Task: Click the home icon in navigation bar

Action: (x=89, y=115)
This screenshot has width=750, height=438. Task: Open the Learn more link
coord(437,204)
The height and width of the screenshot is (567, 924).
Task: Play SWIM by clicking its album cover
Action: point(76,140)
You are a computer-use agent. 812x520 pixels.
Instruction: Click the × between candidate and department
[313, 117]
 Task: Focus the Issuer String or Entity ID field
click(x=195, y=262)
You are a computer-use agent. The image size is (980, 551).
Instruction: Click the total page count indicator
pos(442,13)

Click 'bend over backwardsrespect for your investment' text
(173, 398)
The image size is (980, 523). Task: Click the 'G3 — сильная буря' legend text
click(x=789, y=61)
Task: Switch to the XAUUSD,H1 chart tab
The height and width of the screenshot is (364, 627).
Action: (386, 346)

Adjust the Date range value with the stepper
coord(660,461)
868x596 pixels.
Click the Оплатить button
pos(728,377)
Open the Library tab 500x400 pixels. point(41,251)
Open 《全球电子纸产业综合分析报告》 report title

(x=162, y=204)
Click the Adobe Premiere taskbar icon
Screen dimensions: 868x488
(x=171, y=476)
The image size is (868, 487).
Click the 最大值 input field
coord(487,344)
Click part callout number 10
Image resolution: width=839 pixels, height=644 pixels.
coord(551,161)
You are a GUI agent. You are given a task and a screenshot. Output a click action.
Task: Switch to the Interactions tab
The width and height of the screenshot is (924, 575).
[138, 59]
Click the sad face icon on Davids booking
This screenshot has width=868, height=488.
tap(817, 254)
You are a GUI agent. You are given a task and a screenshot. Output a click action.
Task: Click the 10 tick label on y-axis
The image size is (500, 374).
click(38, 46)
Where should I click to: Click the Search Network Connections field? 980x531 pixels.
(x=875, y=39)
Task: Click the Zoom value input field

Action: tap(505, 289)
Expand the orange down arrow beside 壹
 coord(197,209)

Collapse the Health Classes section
---------------
Give as a numbered list the lines of the entries above, from the line containing "You are a computer-use agent. 812x520 pixels." through the end of the entries, both included and omitting blank lines.

1. You are a computer-use agent. 812x520 pixels.
2. Instruction: Click the × between candidate and department
3. [313, 117]
4.  Task: Focus the Issuer String or Entity ID field
5. click(x=195, y=262)
6. You are a computer-use agent. The image size is (980, 551).
7. Instruction: Click the total page count indicator
8. pos(442,13)
9. Click 'bend over backwardsrespect for your investment' text
10. (173, 398)
11. The image size is (980, 523). Task: Click the 'G3 — сильная буря' legend text
12. click(x=789, y=61)
13. Task: Switch to the XAUUSD,H1 chart tab
14. The height and width of the screenshot is (364, 627).
15. Action: (386, 346)
16. Adjust the Date range value with the stepper
17. coord(660,461)
18. 868x596 pixels.
19. Click the Оплатить button
20. pos(728,377)
21. Open the Library tab 500x400 pixels. point(41,251)
22. Open 《全球电子纸产业综合分析报告》 report title
23. (x=162, y=204)
24. Click the Adobe Premiere taskbar icon
25. Screen dimensions: 868x488
26. (x=171, y=476)
27. The image size is (868, 487).
28. Click the 最大值 input field
29. coord(487,344)
30. Click part callout number 10
31. Image resolution: width=839 pixels, height=644 pixels.
32. coord(551,161)
33. You are a GUI agent. You are given a task and a screenshot. Output a click action.
34. Task: Switch to the Interactions tab
35. The width and height of the screenshot is (924, 575).
36. [138, 59]
37. Click the sad face icon on Davids booking
38. This screenshot has width=868, height=488.
39. tap(817, 254)
40. You are a GUI agent. You are given a task and a screenshot. Output a click action.
41. Task: Click the 10 tick label on y-axis
42. The image size is (500, 374).
43. click(38, 46)
44. Where should I click to: Click the Search Network Connections field? 980x531 pixels.
45. (x=875, y=39)
46. Task: Click the Zoom value input field
47. Action: tap(505, 289)
48. Expand the orange down arrow beside 壹
49.  coord(197,209)
50. Collapse the Health Classes section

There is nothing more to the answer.